Article:

§ §

Outline

Performance scaling

what happens if you double processor speed?
the answer depends on the benchmarks and on the rest of the system
given the benchmarks, the result depends on the rest of the system
if the system is CPU bound, the benchmark performance should double
if the system is memory bound, the benchmark performance might not change at all
most systems are somewhere in-between:
- reasonable designers put effort/money where it will do some good
- if increasing the CPU speed does no good, no point in spending the extra money
while the performance scaling in many case is close to linear (even if the factor is less than 1), this is not necessarily the case
a memory bound system can be improved by adding well-designed cache memories
memory hierarchy: the main memory is a cache for the disk, the cache caches the memory, the registers cache the cache

the law:
- if component A takes x% of the time
- no matter how much we improve component A,
- we cannot save more than x% of the time
sounds straightforward, but easy to forget or overlook
this means: spend time and effort improving components that take large percentages of the time (also applies to programming)
often results in different components later taking a larger percentage of the time, making them better candidates for optimization
speedup: ratio of performance after to performance before improvement
speedup: ratio of time before to time after improvement
if it takes 10 seconds before improvement, 9 seconds after improvement, the speedup is 11%

it would be nice to have a way to predict performance from general considerations
for example, larger code sizes for the same program often imply slower execution
however, this is not always true
in modern processors (e.g. RISC), larger code sizes can achieve higher processing speeds
measured (or computed) execution time really is the best measure

Million Instructions Per Second
different instructions do different things!

§ §

Supplied data:
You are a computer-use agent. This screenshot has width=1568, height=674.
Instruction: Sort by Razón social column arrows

§ §

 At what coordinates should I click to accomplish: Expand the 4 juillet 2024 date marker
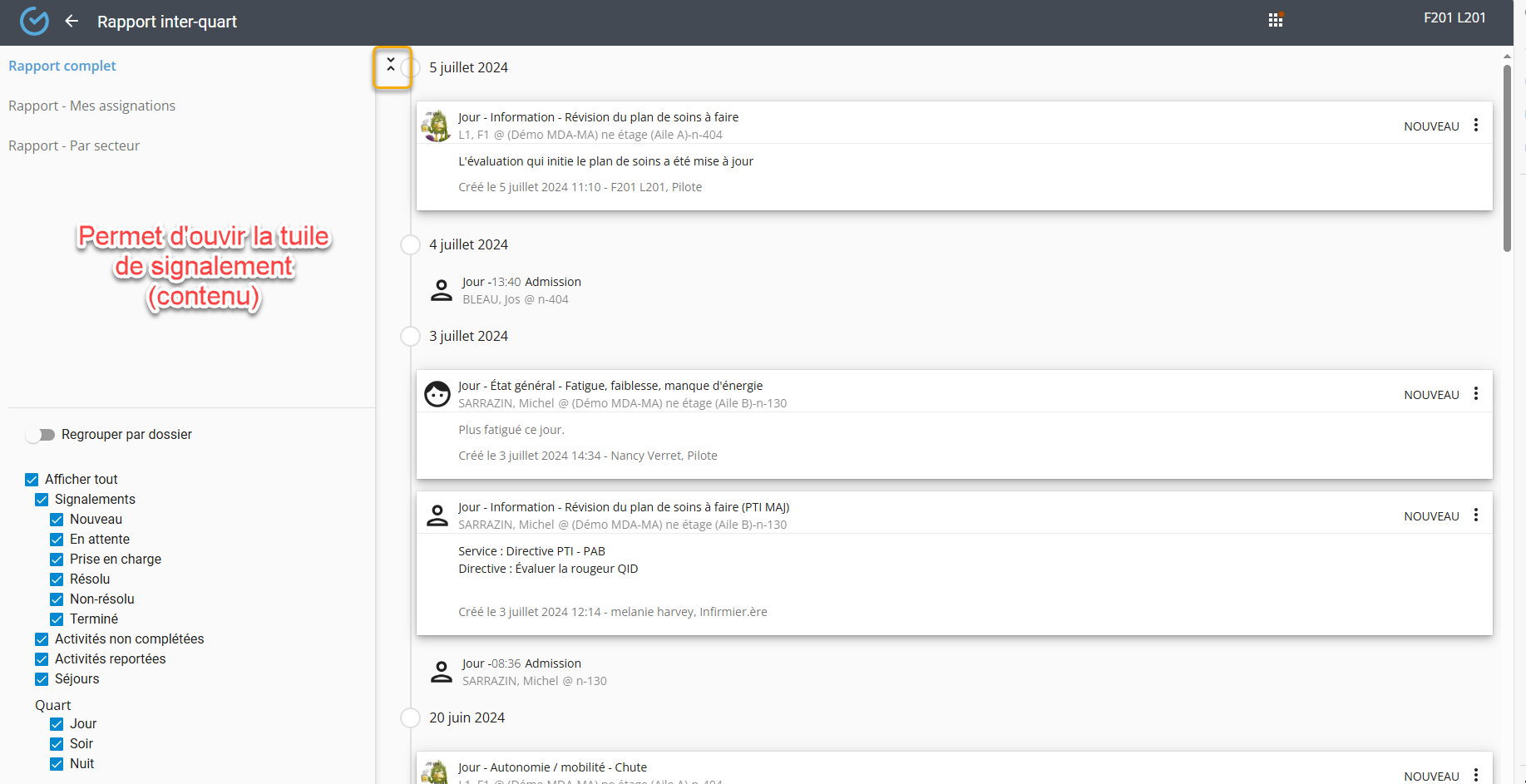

§ §

Stated goal: Reproduce the performance scaling notes word for word, from start to finish. The items have no connection to the notes on performance scaling.

Completed task:
Outline

Performance scaling

what happens if you double processor speed?
the answer depends on the benchmarks and on the rest of the system
given the benchmarks, the result depends on the rest of the system
if the system is CPU bound, the benchmark performance should double
if the system is memory bound, the benchmark performance might not change at all
most systems are somewhere in-between:
- reasonable designers put effort/money where it will do some good
- if increasing the CPU speed does no good, no point in spending the extra money
while the performance scaling in many case is close to linear (even if the factor is less than 1), this is not necessarily the case
a memory bound system can be improved by adding well-designed cache memories
memory hierarchy: the main memory is a cache for the disk, the cache caches the memory, the registers cache the cache

the law:
- if component A takes x% of the time
- no matter how much we improve component A,
- we cannot save more than x% of the time
sounds straightforward, but easy to forget or overlook
this means: spend time and effort improving components that take large percentages of the time (also applies to programming)
often results in different components later taking a larger percentage of the time, making them better candidates for optimization
speedup: ratio of performance after to performance before improvement
speedup: ratio of time before to time after improvement
if it takes 10 seconds before improvement, 9 seconds after improvement, the speedup is 11%

it would be nice to have a way to predict performance from general considerations
for example, larger code sizes for the same program often imply slower execution
however, this is not always true
in modern processors (e.g. RISC), larger code sizes can achieve higher processing speeds
measured (or computed) execution time really is the best measure

Million Instructions Per Second
different instructions do different things!